The studio at Arts Project Australia is bustling on a Wednesday morning. Operations manager Sandy Fernée points out that solar panels are being installed today, and the clamour of drilling commences on cue. There is a steady movement of artists to and from the sink area to collect paint, and from one side of the room to the other, to hobnob. The studio space, found on the second floor of the building, is open plan and about the size of a modest school hall.
Why is O’Brien working alone, midway between two sections of the studio? “Warren is a spreader of paint. He always goes home in a different colour than how he arrives,” says Fernée. O’Brien’s workspace was part his own choice and part practicality – removed from the communal work areas, enshrouded in his earmuffs, he knuckles down to work – and no one complains about him dispersing paint.
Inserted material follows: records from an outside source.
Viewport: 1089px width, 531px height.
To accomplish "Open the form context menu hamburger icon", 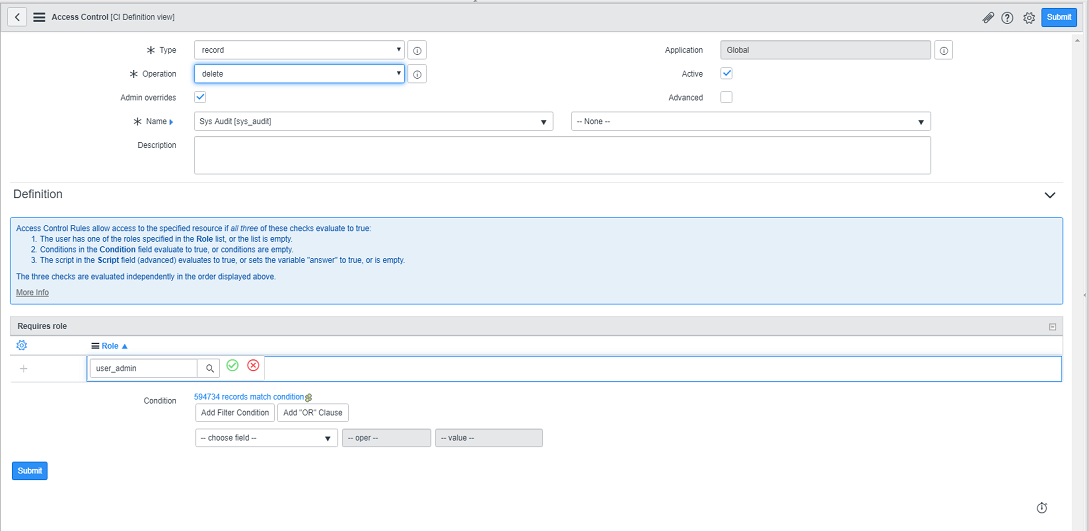I will point(39,17).
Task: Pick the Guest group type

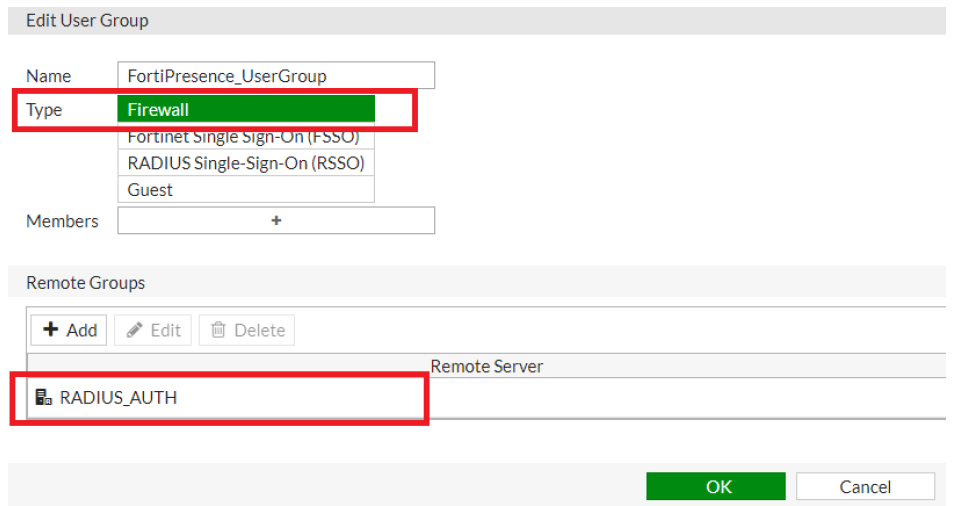Action: (245, 190)
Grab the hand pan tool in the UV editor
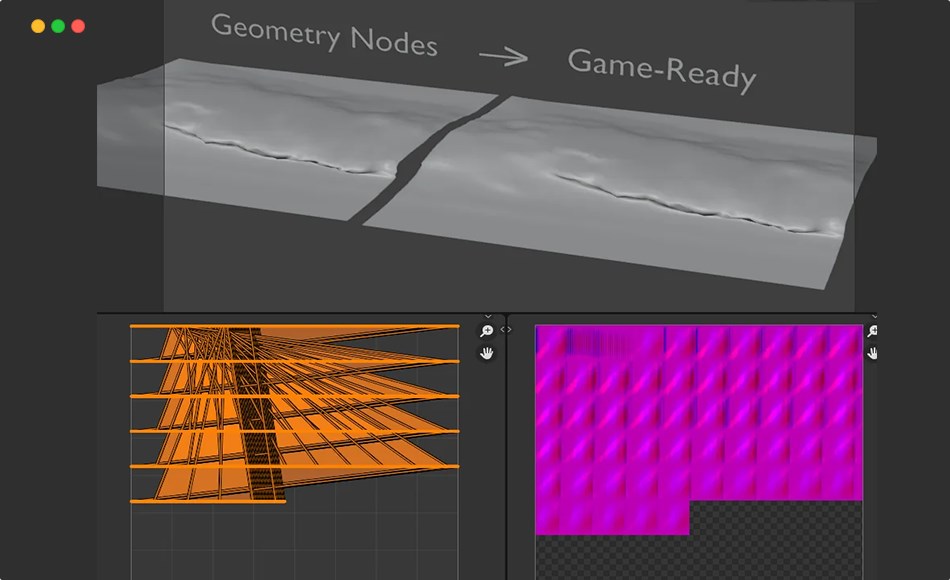This screenshot has height=580, width=950. tap(488, 352)
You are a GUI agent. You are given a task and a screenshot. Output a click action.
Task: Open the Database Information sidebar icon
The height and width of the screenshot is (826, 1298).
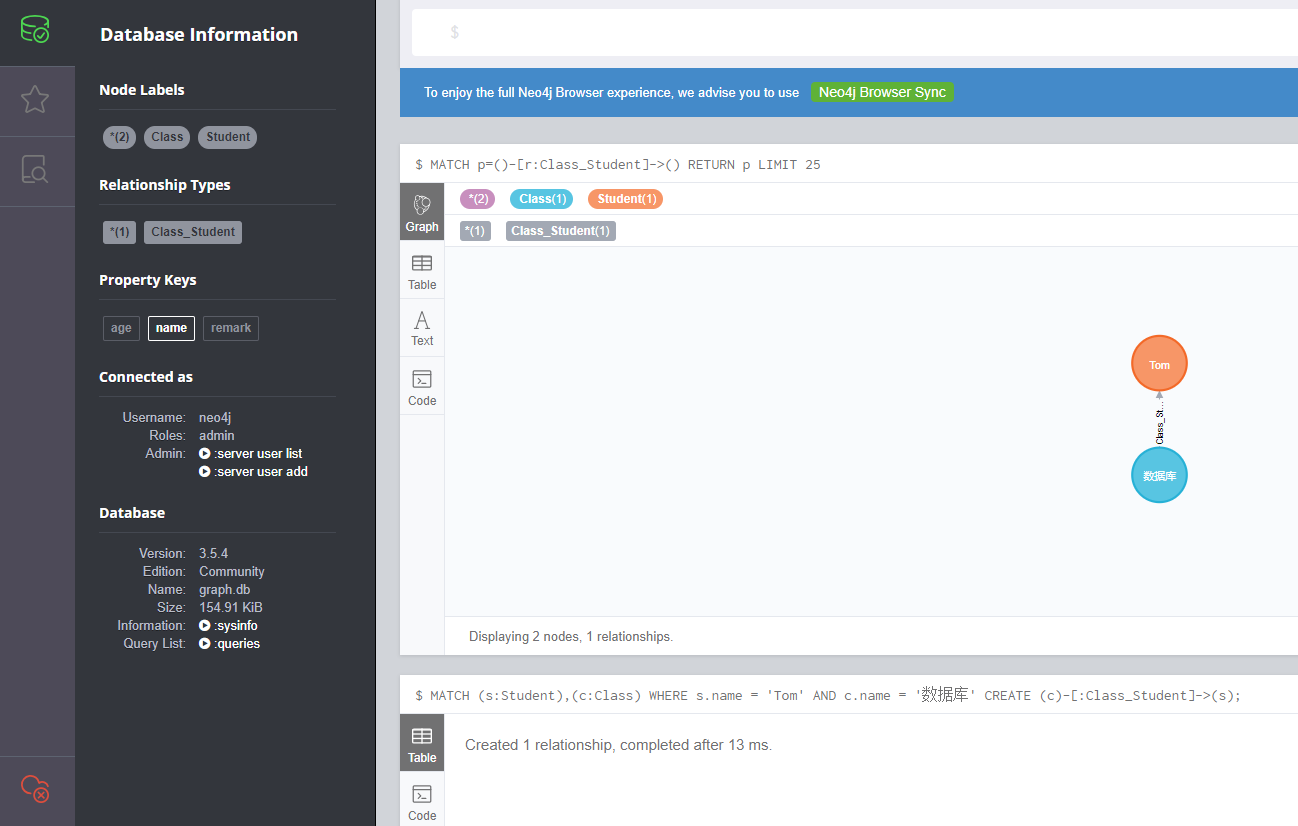point(37,29)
O’Brien has been an artist for “a long time,” he says – that being the last 14 years it turns out. Arts Project was established in 1974, coincidentally the same year that O’Brien was born, and each week it is attended by over 130 artists with an intellectual disability. A ground-floor art gallery showcases curated works in a rich program. Arts Project is not an art school; instead, staff artists facilitate and mentor the individual creativity of each studio artist.
Last year, O’Brien’s work graced one side of a Melbourne tram when he was chosen as one of two ambassadors for Arts Project in Yarra Trams’ inaugural Community Partnerships program. He has regularly appeared in numerous group exhibitions, including Spring 1883 and Melbourne Art Fair, but this month marks his first solo show at Arts Project Australia.
O’Brien is in the studio Wednesdays and Thursdays, and while here his focus is squarely on the task at hand. It’s hard to say how many paintings he completes in a day; Fernée explains, “Warren works into his works, he’ll let them dry and bring them back out again, so he gets those beautiful layering effects that you see in the arches in his paintings.” O’Brien’s favourite colour is red; it reminds him of the Essendon football team’s colours. Today he is wearing a Hawks lanyard and so it appears that his loyalties are split. O’Brien answers my questions in a good-natured ‘yeah, mate’ succinctness calling exhibitions, “good fun,” or saying he “mucks around, goes for walks” in his spare time. His dog’s name is Archie.
On the first painting O’Brien begins working on this morning, small accents of his beloved red in a claret tone can be glimpsed through the layers of paint.
The final layer that he applies, again in that arched line but in a different expression – more gaping, spaced – is a cool, pale yellow. Dusky pink hangs in the background. It shouldn’t work, but it does. This harmony takes not only intuition but practice. An orderly colour wheel is pinned above his work, the back of his easel is dotted thickly in paint – a deconstruction of that wheel. On occasion, O’Brien steps back and takes stock of his painting before the colours get muddy. Small plastic cups of paint accumulate on the easel shelf, along with paint brushes that seldom get a cleansing dunk in his water container. He is decisive when his painting is done. O’Brien deposits his painting in the drying rack and heads for the plan drawer marked with his name to work on the next piece.
Studio manager, James McDonald walks past O’Brien’s workspace holding a tub of earmuffs for the rest of the artists on account of the noisy works on the rooftop. O’Brien wears his all the time. He stops in his tracks to watch the artist apply paint in loosely articulated forms of arched windows, McDonald tells me that O’Brien’s “process is very much the core of his practice.” The round arches are a constant in his work, applied in a continuous, determined motion, like choreography or muscle memory. In conversations about the origin of this form, I was told that O’Brien was formerly a window cleaner; interestingly, it’s the gesture of the window washing that is echoed in his movement in front of the easel. I ask O’Brien but the answer isn’t forthcoming today, nor has he ever given it away; he can’t recall what drew him to this form.
In art history, windows speak of the multidimensionality of space and time: the view outside of a window is presented framed, at an unknown distance. Windows are the intermediary between the interior and exterior worlds. In his corridor workspace in his earmuffs, O’Brien’s abstracted windows emerge again and again, alive in colour and gesture.